• **Stated goal**: State how many lines in the entries below contain the string "resolution", giving only that number.

┏━━

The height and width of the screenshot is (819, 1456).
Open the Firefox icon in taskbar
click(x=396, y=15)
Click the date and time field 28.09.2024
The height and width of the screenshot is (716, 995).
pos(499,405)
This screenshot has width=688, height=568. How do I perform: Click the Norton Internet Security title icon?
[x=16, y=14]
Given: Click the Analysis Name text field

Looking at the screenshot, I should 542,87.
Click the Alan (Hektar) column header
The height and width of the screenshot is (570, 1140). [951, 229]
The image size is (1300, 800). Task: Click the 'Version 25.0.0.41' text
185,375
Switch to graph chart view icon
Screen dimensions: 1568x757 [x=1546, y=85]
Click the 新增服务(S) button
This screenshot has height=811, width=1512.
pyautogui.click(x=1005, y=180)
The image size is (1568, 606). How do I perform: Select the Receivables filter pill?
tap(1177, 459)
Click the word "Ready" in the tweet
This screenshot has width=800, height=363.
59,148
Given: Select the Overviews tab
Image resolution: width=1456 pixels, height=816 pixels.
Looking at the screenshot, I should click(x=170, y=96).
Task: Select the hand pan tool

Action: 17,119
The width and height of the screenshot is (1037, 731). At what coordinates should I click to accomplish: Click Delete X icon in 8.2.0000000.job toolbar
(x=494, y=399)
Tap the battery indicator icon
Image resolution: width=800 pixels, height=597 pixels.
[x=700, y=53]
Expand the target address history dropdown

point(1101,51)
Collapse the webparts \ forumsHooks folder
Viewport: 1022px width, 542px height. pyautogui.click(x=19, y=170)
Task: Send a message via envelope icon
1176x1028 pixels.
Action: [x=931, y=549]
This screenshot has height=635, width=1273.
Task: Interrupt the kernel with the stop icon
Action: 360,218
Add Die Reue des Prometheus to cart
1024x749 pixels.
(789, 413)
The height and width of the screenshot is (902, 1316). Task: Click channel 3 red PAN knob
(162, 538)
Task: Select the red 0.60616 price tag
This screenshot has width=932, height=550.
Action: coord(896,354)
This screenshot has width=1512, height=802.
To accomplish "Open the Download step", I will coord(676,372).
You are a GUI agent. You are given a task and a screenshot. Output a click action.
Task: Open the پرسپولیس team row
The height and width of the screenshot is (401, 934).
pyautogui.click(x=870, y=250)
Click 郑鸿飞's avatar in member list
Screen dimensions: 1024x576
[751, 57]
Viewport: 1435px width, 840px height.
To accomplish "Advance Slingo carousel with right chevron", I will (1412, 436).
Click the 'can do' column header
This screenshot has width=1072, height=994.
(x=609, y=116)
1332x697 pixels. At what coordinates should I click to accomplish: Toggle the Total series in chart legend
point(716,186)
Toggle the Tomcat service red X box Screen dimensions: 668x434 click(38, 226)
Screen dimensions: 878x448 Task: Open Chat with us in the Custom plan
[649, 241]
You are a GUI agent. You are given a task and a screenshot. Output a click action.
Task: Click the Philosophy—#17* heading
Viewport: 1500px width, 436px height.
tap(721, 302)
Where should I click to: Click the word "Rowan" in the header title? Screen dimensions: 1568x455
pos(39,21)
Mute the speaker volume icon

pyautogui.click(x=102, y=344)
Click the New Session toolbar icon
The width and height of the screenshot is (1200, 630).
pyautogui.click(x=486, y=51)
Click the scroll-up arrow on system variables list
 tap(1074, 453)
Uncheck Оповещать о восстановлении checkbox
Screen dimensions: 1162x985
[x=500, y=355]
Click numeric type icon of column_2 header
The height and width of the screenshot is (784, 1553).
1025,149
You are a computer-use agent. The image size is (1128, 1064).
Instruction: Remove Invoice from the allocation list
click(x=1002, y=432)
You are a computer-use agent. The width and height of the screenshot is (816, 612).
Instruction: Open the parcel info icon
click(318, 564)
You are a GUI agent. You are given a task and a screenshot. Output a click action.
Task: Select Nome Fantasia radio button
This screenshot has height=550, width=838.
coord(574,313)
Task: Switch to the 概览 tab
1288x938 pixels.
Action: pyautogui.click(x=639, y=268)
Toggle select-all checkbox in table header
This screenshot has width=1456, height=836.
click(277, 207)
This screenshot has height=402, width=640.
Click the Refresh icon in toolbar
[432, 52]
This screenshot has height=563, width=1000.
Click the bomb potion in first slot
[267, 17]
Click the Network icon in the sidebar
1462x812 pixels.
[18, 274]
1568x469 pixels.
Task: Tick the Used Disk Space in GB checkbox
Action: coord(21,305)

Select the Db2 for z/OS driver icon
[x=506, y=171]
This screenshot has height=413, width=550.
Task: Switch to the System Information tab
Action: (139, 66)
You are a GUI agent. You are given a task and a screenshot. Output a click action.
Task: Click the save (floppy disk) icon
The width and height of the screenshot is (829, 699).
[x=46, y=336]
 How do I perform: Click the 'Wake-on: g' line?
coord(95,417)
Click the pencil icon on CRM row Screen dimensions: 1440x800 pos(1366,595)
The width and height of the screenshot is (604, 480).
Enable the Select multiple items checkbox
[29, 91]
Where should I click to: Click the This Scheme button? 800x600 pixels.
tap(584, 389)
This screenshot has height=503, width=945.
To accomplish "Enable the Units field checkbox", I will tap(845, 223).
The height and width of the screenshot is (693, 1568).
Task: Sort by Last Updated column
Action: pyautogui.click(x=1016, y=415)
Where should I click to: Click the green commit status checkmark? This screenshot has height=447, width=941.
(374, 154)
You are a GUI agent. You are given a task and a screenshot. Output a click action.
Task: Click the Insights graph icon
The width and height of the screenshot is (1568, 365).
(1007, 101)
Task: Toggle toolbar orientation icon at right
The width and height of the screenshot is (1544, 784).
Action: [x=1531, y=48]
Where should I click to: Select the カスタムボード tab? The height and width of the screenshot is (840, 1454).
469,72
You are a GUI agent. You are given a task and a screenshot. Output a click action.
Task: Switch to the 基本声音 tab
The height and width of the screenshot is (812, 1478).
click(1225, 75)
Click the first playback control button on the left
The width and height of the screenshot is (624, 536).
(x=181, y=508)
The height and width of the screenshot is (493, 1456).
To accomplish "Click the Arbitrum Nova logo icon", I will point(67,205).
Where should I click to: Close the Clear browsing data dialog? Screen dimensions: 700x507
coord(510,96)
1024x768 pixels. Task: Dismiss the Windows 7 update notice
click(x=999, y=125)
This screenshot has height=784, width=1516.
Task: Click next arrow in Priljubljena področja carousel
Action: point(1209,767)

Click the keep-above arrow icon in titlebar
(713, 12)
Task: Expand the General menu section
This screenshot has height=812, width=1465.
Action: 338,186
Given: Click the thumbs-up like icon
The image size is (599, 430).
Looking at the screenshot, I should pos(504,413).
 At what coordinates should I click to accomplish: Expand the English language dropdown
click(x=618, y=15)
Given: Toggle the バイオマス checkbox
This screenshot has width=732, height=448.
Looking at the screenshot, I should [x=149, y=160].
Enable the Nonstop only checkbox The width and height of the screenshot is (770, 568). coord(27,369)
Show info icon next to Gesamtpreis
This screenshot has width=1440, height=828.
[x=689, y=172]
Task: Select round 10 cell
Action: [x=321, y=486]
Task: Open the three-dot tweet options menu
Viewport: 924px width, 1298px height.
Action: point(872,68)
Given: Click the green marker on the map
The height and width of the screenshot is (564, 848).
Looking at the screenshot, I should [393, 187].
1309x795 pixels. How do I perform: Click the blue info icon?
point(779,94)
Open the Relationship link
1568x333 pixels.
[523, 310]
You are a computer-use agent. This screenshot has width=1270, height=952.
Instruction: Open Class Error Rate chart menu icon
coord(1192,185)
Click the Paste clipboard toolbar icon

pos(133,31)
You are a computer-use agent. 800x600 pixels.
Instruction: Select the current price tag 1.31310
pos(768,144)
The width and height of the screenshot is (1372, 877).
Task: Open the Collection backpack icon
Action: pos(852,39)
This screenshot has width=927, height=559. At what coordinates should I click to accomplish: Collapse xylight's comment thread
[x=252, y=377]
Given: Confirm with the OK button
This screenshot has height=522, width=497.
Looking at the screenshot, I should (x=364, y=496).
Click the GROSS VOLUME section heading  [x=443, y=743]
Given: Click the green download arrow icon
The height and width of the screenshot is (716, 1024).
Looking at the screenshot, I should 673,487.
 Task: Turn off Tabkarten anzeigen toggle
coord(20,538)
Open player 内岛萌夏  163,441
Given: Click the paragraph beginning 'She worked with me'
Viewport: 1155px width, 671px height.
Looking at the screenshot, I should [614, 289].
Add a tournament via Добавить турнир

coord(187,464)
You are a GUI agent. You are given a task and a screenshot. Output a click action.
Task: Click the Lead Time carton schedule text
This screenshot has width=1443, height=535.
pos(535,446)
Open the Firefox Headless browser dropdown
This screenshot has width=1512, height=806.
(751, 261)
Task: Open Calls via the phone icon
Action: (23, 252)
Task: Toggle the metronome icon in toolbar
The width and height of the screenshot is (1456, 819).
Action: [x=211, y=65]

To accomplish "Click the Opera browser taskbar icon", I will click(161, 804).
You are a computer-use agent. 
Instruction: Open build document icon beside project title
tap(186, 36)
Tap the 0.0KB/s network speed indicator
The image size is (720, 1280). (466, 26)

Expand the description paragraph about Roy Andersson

┗━━

• **Result below**: 2